Flood forecasting was not done in some states due to lack of sanction for the scheme and absence of request from state government.Credit: Meeta Ahlawat / CSESeveral parts of Rajasthan have been inundated and hundreds of people are marooned in the state that has witnessed unusually heavy rain in the last few weeks. However, it would be wrong to attribute this disaster only to rain. The people of Rajasthan did not get a chance to prepare for this event as the state, quite shockingly, doesn’t have a flood forecasting system (FFS). The latest Comptroller and Auditor General (CAG) performance audit report on Centre’s flood control and management schemes has revealed that the Central Water Commission (CWC) has not established any FFS in 15 states/UTs, which include Rajasthan, Andaman and Nicobar Islands, Goa, Himachal Pradesh, Kerala, Lakshadweep, Manipur, Meghalaya, Mizoram, Nagaland, Punjab and Sikkim.

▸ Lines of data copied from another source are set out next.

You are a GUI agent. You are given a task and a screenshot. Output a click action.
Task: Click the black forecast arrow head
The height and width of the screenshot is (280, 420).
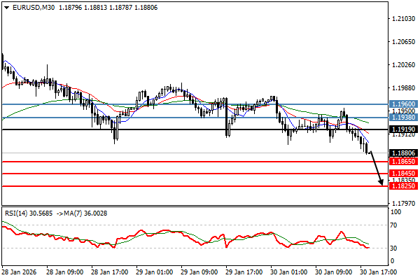tap(382, 183)
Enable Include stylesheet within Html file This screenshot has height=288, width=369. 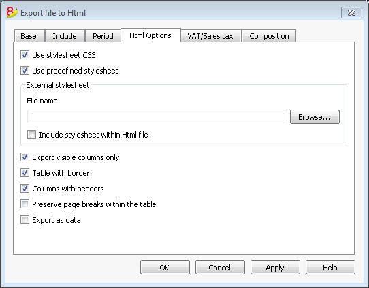31,135
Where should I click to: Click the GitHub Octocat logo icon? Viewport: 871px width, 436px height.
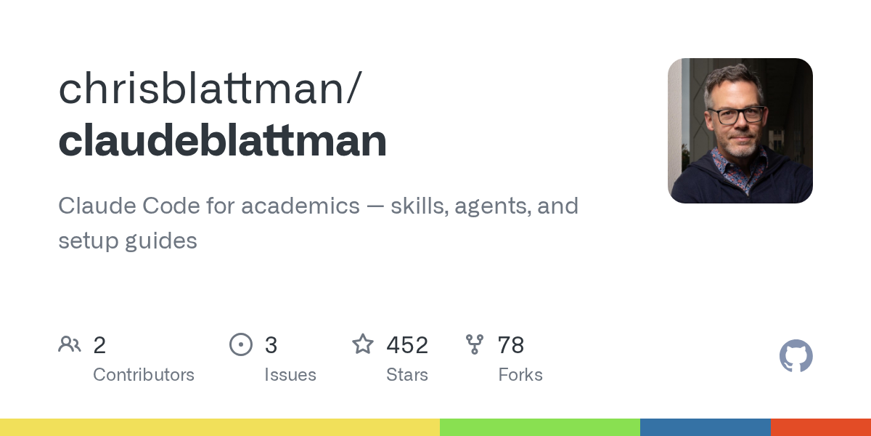pyautogui.click(x=796, y=356)

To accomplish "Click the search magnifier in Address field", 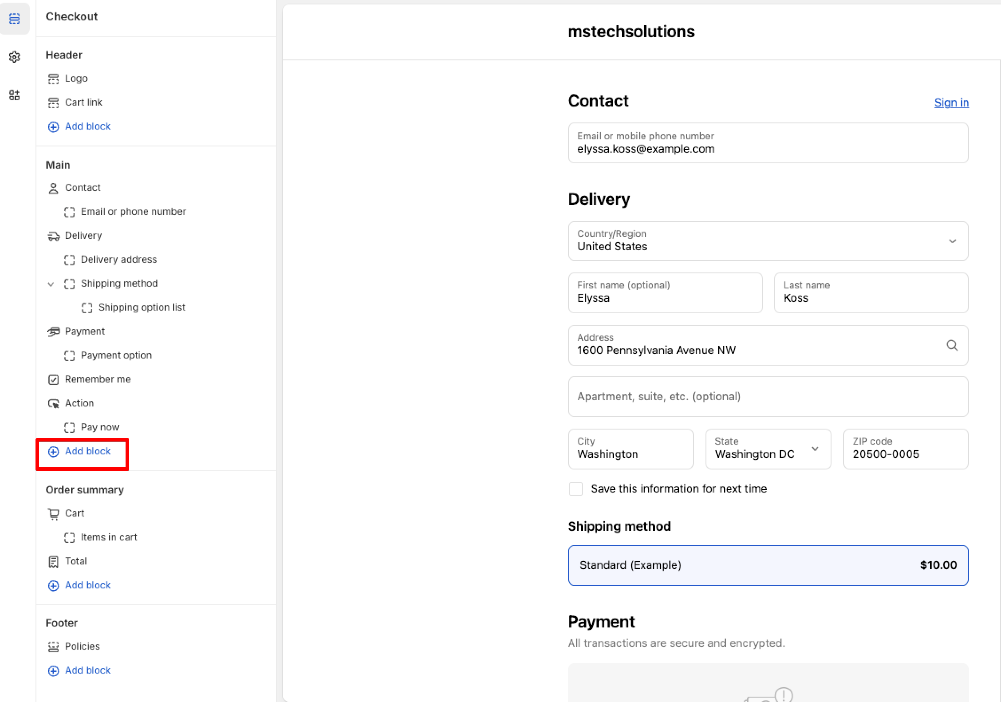I will [952, 345].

Delay in installation of telemetry stations

In March 2010, the government commissioned work for supplying, installation, testing, commissioning and maintaining 222 telemetry stations, one Earth Receiving Station (ERS) and 10 Modelling stations. The work, which was supposed to be completed by April 2011, ended in June 2013 after delay of 26 months.

Most telemetry stations non-functional

After scrutinising government records the CAG came to a conclusion that out of 375 telemetry stations, 222 (59 per cent) were non-operational, which means, real-time data was not available from these stations. The reasons for being non-functional are many but some of the worrying reasons are theft of telemetry equipment, dismantling due to inadequate security arrangements.

In a curious case of deviating from the norm, the CAG also found that the flood forecasting data was calculated after comparing the telemetry data with manually observed data. Strangely enough, in the case of mismatch between the two sets of data, manual data was adopted. “The CWC did not depend on telemetry data and relied on manual data even after investing in modernisation of telemetry station network for nearly 20 years. This defeated the purpose of establishment of telemetry equipment for meeting the requirement of real time data collection, its transmission and flood forecast formulation,” the report observed.

Lagging in quantity

Against a target of the Eleventh Five Year Plan (2007-2012) for installation of 219 telemetry stations, 310 base stations and 100 flood forecasting stations, only 56 telemetry stations were installed as of August 2016 and the rest are in ‘work in progress’ mode.

Credit: CAG

Inadequate number of FFS or Rain Gauge Stations has been observed, especially in Jammu & Kashmir and West Bengal. It is important to note that West Bengal has faced a flood-like situation this monsoon and more than six districts have been badly hit. Similarly, Jammu & Kashmir has lately become more vulnerable to flash floods. Only one FFS was established (2015) at for flood forecasting on river

Jhelum, that too after the devastating floods during September 2014. The CWC had installation of 19 additional modernised stations. However, even after nearly two years, no automatic telemetry equipment was installed.

The CAG also noted that flood forecasting was not done in some states due to lack of sanction for the scheme and absence of request from state government. Himachal Pradesh is one such state. In September 2014, the Regional Committee for scientific assessment of flood prone area had asked CWC Shimla to take up the matter with the state government to develop a robust flood forecasting system. However, no further progress was made since then.